Assuming you have adequate working space there, say about 4+ feet high, it is possible and commonly done. However, it is NOT a "good" location for an air conditioner for several reasons:

1) if the ducting has to run up over the top of the attic room between the top chords of the trusses, right under the roof, the air in them will heat substantially, potentially greatly reducing the cooling effectiveness by the time the air gets to your registers.

2) the attic being a hot zone during cooling season, it greatly increases the operating cost of the air conditioning system, which is proportional to the temperature differential between ambient air temperature and the temperature you are cooling the refirgerant to. In a "normal" outdoor-mounted unit environment, you might typically be in the 90 degrees range outdoors inthe heating system and evaporating the refrigerant in the evaporator coil at maybe 45 degrees - a 45 degree differential say. In an attic it might be 120-135 degrees in the summer, for a temperature differential of 75-90 degrees - so your energy to produce the desired cooling can be increased by a very substantial amount.

3) Also, because the ambient temperature is hotter, it is a lot harder on the air conditioner - the compressor and fan are running a lot hotter, so wear out sooner.

4) Another effect that bothers many people is the noise of having the air conditioner in the attic.

Those effects can be reduced by enclosing the unit in an insulated and sound-proofed box, fan ventilated with outside air to avoid the hot attic air and with thermostatic shutoff if the enclosure overheats, and with the condensor fan vented directly to the outside at a different location than the incoming air vent, being careful that the hot exhaust air does not jsut go right up to the eaves and back into the attic space.

Bottom line - can be and is commonly done, but not the recommended solution.

One other possibility to consider - an outdoors package as usual for the compressor and condensor, but instead either running ducting from an air handler on ground floor or outside and ducting from there (eiother through walls or in an exgternal insulated chase mounted to the outside of the wall), or more commonly running the refrigerant tubing to the cooling demand locations with individual wall-mounted fan-driven evaporators (usually high on the wall) in those rooms. Commonly called a mini-split unit - google that phrase to read about them. Because you are only running tubing, also tend to be a lot less invasive then running ducting, and also generally have individual thermostats so you have individual room control of the temperature.

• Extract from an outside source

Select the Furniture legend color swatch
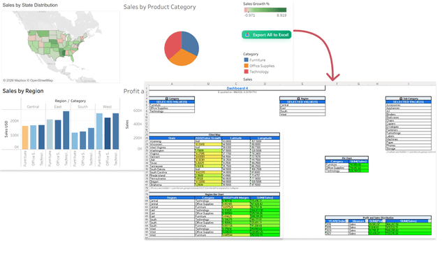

Another alternative, though rarely done on second floors unless you have a balcony or deck they can be serviced from, is direct through the wall units - basically window air conditioners but installed in holes through the walls.

Once you have read up a bit on air handler and duct units (which commonly use smaller round ducts running at a higher airflow velocity so less invasive to install) and mini-split units and wall-mounted units, then you will be ready to talk to a few Heating and A/C contractors (your Search the List catgeory) about their recommendations and costs.